Foremost, there are cultural differences. Professionals have different ways of working, interacting, collaborating and communicating across geographies and regions. For instance, lawyers in Asia Pacific commonly communicate with clients using Instagram, which is practically unheard of in Europe.
Similarly, what constitutes a ‘client centric’ approach to business varies across regions. In Europe, many of the larger firms have instituted Key Client Management Programmes as part of their business development strategies. In Asia Pacific, however, business development is often driven by individual lawyers based on their personal new business goals and performance objectives set by their firm.
Then there are regulatory and legislative restrictions. Under a Swiss Verein, participating firms are still separate legal entities, so data between them cannot be shared without the appropriate data sharing agreements in place. There are data protection implications too, in addition to those resulting from the GDPR.
Approaches to technology deployment vary substantially as well. Many global firms are operating in silos at a technical level. It is commonplace to see a variety of practice management, CRM and other business management systems deployed in different regions. With business information dispersed across different repositories, a streamlined way of working becomes difficult in many larger firms. The result? A lack of a holistic view of business relationships, commercial opportunities and insightful mercantile data.
At the same time, especially the larger professional services firms, are keen to adopt new and emerging technologies such as machine learning and artificial intelligence.
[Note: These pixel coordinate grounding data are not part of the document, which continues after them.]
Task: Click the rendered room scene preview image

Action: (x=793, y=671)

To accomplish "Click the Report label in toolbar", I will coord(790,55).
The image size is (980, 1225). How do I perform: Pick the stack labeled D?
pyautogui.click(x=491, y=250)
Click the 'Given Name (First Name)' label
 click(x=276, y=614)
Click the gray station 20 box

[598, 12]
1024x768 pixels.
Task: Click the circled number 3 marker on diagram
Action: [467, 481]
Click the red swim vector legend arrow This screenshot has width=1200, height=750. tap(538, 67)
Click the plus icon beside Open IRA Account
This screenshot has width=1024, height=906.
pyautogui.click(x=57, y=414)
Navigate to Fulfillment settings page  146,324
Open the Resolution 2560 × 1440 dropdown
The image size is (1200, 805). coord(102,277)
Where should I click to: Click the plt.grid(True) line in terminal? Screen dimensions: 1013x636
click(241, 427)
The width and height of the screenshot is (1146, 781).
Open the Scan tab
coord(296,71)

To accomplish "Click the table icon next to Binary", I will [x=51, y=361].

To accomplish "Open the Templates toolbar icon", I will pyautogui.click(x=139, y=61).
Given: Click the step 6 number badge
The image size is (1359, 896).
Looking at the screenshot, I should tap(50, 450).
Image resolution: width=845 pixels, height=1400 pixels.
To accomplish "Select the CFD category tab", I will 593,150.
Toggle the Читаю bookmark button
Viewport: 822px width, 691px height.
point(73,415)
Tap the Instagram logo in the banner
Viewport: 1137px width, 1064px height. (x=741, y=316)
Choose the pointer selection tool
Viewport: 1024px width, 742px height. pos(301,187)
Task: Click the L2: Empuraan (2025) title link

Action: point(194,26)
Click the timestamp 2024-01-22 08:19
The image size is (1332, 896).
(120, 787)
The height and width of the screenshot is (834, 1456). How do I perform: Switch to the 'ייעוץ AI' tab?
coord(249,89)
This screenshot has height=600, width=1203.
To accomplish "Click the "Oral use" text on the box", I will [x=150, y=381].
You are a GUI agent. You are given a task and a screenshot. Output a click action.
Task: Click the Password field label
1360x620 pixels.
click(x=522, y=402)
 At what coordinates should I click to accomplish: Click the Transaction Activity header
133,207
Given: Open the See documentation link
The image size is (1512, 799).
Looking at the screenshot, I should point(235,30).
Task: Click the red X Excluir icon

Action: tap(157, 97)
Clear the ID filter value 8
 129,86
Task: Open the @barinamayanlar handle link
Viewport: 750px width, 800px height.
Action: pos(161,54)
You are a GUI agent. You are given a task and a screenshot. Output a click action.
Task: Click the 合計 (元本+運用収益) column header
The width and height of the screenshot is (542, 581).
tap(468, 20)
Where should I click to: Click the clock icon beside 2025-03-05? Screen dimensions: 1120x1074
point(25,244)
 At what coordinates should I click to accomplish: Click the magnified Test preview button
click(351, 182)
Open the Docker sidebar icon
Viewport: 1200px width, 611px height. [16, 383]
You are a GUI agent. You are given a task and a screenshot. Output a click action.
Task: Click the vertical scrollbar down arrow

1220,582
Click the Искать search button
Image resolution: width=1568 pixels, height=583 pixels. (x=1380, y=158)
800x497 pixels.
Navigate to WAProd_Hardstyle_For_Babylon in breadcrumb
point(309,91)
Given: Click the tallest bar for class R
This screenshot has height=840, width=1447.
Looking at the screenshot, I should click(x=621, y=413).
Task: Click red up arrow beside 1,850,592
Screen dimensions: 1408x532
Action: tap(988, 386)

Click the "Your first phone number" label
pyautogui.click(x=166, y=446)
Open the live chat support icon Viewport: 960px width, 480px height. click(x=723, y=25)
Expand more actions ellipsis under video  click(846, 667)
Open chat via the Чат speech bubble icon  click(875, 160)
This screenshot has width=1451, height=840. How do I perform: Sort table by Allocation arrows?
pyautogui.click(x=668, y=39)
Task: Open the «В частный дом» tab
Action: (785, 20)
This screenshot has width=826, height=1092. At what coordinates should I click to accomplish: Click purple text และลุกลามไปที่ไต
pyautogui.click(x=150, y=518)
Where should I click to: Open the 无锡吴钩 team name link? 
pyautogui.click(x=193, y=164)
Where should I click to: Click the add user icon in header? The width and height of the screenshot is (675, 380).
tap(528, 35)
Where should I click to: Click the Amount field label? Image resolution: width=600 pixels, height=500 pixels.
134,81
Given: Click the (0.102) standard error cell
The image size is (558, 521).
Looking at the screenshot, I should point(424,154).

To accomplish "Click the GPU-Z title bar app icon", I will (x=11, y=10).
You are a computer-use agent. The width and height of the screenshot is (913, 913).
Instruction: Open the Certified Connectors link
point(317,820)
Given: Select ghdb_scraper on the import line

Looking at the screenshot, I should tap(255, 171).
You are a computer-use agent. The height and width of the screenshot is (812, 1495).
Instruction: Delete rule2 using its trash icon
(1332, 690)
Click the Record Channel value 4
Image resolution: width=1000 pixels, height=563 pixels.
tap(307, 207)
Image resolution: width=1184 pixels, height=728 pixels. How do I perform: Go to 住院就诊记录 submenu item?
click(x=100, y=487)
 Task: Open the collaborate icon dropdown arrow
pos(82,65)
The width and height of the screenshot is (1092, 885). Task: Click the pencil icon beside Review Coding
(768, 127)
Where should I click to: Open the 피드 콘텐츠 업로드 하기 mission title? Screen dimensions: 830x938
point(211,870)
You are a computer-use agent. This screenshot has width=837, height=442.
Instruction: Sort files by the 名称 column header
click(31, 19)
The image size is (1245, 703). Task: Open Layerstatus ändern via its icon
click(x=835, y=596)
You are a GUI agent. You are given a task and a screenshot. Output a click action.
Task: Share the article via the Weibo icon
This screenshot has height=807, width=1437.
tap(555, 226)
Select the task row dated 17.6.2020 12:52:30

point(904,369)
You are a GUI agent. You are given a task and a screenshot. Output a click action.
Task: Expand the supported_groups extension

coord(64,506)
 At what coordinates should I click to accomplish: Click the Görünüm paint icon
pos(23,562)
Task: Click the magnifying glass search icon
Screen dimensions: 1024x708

In the absence of a globally aligned and underpinning data infrastructure, these technologies are almost certainly likely to fall short on delivering on their promise.
Importance of globally aligned data systems for relationship management
Globally aligned technology that is underpinned by a common data structure is key to strategic approach to successful world-wide relationship management and business development for growth. It ensures data hygiene and governance, which are imperative for data quality, which in turn facilitates trust in the information and therefore use of that data in the business for data-driven decision-making.
A uniform underlying data infrastructure delivers business insights that uncover opportunities where potentially the firm has the best chance of succeeding. For instance, client relationship management platforms offer advanced data visualisation and business intelligence capabilities that can enable firms to determine the relationship scores with key clients and prospects. Such scores serve as great insight for Key Account Management and Key Client Initiatives. Similarly, data can be leveraged to track business goals, fine-tune programmes based on cultural considerations and cross-functional planning across regions.
It’s important for global firms to break the silos in order to operate uniformly across the organisation. A single, firm-wide and global technology platform can enable this approach, especially today where deploying and rolling out a solution globally is no longer an issue – thanks to the hybrid cloud-based delivery model. It allows firms to adopt a data-driven approach enterprise-wide while maintaining the security, business and data governance requirements of the different geographies.